(PROBLEM SET):
**1.** In the diary excerpt, where is Carruthers going back to?
**2.** Please carry the diary excerpt forward from its last sentence.

Begin ARTICLE

Tuesday I spent with Bax doing the next Marx article, which went easier:(113) as a contrast I had a long spell with Carruthers, to whom I went to take leave of him as he is going back to Venezuela and he read me the second (and important) chapter of his Political Economy, which is by the standard of Marx quite heretical.(114) It seemed to me clear and reasonable; and at any rate has this advantage, that it sets forth the antagonism of classes in the nakedest manner: the workman is nothing but part of the capitalist machinery; and if he is rebellious is to be treated like a rebellious spade would be, or say a troublesome piece of land.

March 9th. The ways-and-means committee meeting on Thursday last was swamped by the meeting of delegates about the Commune celebration: the Autonomy people were represented and inclined to give way: also the SDF had written to Brocher (who with a Socialist Union man had been told off to arrange matters with the other groups including the SDF)(115) asking us to join them in a big hall and have but one meeting. This was all very well but I saw from the letter that they simply meant that we should attend their meeting and swell their triumph: which indeed I thought we had better do, if they would come only a little way to meet us. The other groups were harmonious.

End ARTICLE
Begin SUPPLIED INFORMATION

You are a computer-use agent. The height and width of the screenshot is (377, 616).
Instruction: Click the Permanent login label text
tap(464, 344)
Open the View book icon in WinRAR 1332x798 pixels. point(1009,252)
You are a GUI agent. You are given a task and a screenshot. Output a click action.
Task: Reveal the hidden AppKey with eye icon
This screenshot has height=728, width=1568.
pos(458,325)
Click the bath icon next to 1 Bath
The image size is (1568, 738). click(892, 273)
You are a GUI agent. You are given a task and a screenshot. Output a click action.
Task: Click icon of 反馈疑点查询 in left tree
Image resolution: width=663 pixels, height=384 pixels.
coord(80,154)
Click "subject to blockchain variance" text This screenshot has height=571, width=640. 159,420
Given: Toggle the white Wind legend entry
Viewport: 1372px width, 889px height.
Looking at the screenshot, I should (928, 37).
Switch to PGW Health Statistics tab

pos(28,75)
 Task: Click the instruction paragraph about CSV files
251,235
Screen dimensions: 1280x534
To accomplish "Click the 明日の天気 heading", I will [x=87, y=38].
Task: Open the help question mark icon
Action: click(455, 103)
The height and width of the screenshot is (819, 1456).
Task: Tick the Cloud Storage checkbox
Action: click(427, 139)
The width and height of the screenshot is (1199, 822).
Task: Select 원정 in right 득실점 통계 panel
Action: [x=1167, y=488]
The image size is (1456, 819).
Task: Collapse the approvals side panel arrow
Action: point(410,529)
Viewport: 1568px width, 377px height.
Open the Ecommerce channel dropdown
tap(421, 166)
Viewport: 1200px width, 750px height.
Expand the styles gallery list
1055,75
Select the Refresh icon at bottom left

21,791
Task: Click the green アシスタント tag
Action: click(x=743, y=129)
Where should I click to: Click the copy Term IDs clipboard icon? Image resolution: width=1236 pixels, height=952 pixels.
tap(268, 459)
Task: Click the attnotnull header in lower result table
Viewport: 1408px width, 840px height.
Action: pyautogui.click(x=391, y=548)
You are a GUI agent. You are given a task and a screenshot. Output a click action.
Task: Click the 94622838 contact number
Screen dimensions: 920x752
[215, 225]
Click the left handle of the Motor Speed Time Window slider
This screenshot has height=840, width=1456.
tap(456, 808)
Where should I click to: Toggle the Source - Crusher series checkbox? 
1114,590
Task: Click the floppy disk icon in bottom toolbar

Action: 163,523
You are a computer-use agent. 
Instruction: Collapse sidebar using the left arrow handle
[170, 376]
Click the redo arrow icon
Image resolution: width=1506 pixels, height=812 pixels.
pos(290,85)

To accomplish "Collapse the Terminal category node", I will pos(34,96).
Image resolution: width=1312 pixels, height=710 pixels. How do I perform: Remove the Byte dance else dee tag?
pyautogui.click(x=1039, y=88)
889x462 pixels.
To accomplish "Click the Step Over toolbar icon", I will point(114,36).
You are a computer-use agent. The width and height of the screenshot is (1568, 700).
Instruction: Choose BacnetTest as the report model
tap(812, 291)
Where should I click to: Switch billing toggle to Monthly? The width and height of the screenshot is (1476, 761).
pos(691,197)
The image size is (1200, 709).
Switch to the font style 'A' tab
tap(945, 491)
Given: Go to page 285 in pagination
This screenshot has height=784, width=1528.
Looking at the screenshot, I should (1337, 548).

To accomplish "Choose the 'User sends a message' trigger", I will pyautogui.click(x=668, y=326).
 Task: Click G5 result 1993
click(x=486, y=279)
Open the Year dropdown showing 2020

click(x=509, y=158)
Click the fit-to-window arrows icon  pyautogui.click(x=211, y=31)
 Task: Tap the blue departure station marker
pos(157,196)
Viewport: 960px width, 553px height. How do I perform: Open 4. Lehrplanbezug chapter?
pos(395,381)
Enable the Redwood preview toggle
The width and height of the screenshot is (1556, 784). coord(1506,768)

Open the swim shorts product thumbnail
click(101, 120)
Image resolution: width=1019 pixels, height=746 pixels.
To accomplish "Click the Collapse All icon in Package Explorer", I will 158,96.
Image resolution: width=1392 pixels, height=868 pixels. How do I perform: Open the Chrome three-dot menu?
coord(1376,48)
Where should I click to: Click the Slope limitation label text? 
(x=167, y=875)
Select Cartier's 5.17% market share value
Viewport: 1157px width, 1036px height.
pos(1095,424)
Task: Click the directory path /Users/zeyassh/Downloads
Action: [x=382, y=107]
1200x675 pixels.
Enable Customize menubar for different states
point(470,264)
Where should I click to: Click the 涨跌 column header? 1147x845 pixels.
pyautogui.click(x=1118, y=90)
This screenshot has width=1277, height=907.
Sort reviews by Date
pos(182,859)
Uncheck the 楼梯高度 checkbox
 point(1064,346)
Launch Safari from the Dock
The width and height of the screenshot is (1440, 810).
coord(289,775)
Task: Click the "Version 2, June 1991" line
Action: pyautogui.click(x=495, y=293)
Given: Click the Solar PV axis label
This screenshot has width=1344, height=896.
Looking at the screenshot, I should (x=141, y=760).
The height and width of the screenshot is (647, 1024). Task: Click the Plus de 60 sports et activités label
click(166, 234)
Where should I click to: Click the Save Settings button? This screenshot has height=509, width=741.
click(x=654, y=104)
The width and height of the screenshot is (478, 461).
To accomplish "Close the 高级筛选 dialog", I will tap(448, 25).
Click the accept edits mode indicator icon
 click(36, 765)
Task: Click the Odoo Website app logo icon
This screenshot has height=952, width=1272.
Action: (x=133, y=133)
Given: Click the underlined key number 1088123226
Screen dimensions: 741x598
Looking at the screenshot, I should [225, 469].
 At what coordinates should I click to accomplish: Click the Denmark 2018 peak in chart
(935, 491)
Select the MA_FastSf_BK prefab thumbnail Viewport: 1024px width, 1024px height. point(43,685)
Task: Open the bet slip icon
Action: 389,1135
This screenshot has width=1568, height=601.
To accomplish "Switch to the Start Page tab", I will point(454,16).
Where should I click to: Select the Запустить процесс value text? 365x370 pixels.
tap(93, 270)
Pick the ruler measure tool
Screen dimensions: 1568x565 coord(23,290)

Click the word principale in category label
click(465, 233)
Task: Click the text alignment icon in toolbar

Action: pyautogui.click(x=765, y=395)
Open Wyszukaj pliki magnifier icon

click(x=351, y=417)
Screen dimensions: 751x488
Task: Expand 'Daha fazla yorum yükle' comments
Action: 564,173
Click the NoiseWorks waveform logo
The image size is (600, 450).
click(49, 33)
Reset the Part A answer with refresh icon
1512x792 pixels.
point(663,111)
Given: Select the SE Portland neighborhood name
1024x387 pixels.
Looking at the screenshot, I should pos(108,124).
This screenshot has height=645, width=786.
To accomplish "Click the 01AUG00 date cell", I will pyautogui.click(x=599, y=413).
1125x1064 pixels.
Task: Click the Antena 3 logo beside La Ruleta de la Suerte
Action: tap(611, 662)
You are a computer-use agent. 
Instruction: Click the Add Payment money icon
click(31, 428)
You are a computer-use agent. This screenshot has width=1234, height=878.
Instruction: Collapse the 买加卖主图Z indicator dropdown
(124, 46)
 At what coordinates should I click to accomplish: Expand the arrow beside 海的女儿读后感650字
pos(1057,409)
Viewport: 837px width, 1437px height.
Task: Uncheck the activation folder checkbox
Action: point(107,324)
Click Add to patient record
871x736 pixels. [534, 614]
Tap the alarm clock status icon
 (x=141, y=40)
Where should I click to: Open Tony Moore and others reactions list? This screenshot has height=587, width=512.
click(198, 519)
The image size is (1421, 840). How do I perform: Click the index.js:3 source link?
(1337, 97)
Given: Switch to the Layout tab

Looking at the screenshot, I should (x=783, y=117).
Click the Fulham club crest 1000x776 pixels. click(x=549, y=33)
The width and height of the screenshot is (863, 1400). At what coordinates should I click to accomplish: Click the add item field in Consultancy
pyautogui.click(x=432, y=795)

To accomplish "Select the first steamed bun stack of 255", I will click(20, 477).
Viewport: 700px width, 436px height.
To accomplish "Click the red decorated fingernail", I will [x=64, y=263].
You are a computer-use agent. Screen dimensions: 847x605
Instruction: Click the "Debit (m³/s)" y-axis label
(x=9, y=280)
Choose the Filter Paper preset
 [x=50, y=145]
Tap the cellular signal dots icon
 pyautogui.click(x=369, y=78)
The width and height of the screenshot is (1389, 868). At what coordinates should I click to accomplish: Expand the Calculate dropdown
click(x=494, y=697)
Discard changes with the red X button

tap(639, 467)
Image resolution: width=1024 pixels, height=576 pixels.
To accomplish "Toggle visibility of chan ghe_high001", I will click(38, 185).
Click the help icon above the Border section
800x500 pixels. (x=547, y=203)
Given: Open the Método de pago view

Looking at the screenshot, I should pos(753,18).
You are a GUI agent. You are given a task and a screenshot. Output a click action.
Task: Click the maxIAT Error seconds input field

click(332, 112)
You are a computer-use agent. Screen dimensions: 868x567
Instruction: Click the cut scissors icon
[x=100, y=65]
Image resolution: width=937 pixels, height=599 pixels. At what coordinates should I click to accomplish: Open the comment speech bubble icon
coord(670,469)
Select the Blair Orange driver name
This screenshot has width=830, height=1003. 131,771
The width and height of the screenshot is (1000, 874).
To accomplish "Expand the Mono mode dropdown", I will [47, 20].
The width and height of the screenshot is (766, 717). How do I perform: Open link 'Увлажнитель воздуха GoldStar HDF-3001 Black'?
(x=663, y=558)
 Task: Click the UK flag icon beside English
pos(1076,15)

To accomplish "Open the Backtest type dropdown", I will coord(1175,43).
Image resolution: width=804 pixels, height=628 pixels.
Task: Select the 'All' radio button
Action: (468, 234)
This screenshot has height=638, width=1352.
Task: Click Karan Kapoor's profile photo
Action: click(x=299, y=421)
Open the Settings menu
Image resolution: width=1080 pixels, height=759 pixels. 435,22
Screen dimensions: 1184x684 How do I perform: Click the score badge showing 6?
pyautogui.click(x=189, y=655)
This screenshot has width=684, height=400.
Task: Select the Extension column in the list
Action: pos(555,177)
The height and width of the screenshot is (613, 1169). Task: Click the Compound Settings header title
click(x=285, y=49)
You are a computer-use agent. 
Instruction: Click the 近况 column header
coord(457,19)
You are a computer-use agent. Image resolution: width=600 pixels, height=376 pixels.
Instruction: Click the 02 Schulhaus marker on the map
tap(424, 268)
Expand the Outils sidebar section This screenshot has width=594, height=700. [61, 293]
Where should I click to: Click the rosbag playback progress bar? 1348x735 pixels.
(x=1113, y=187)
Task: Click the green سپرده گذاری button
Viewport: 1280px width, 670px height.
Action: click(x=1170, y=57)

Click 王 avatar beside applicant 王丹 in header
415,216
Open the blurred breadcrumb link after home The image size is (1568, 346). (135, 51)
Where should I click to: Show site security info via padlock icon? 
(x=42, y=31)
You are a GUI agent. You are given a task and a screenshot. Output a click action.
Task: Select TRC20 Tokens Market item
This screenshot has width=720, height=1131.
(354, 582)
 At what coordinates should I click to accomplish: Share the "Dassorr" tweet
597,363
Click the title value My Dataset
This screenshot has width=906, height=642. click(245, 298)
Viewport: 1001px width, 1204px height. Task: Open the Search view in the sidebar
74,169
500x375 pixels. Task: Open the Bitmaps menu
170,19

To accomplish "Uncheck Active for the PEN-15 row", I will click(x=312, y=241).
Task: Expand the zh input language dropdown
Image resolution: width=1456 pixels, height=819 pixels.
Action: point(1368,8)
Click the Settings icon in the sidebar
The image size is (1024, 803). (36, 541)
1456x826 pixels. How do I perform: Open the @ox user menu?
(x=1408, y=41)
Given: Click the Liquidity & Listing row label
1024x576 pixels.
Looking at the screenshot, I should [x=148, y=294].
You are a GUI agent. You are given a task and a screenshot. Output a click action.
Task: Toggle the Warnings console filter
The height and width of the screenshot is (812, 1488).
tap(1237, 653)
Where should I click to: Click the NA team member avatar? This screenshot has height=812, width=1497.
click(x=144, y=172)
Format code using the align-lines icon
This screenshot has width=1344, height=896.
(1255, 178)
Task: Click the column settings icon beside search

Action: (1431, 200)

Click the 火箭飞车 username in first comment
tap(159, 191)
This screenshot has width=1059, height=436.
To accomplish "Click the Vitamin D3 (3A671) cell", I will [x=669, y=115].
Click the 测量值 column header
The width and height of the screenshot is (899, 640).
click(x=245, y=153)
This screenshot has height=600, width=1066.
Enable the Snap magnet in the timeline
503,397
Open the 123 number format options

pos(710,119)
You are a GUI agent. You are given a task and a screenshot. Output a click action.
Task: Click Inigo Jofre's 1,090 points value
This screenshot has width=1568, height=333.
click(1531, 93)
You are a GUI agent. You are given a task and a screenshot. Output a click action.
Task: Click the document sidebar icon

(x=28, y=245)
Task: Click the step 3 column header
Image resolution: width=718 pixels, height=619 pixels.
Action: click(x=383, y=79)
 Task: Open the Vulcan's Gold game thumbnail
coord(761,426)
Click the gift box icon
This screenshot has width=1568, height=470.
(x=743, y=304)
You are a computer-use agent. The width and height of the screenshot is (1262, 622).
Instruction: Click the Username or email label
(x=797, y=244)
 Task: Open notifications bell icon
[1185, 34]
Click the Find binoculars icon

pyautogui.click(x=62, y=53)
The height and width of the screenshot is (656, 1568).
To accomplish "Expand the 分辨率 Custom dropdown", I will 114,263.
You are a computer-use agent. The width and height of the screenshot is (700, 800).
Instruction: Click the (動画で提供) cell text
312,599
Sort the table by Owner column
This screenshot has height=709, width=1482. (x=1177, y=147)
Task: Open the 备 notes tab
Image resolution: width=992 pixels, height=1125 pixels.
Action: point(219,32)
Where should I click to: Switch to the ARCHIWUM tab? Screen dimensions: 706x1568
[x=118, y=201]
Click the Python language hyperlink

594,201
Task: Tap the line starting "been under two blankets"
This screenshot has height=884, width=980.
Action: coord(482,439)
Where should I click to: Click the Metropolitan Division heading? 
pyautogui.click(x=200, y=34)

End SUPPLIED INFORMATION

(PER-TASK ANSWERS):
**1.** Venezuela.

**2.**
On this night there was a good row in the House between the Government and the Parnellites backed by a few radicals:(116) Hicks-Beach the Irish Secretary lost his temper and threatened the Irish members roundly, and they gave back as good as they took or better. For it is clear that the Government is in a shaky condition. The Union Liberals are beginning to see that the cat is going to jump the other way: Trevelyan made a speech at Devonshire house this week as good as renouncing the Tory alliance:(117) so it seems the Liberal party is to be remitted on the basis of a Compromise Home Rule Bill; which will last as long as the Irish find convenient. Meantime the Government are threatening a very harsh coercion bill:(118) indeed I shouldn't wonder if they were not to make it as stiff as possible in order to ensure their own defeat, and then were to appeal to the Country on the ground of law and order. All this is blessed bread to us even the reunion of the Liberal party; because after all that means the Whigs still retaining their hold of it, the stripping it more and more of anything which could enable it to pose as a popular party; while on the other hand it cripples the radicals, and takes away all chance of their forming a popular party underneath the more advanced Liberals: so that in politics the break up of the old parties and the formation of a strong reactionary party goes on apace.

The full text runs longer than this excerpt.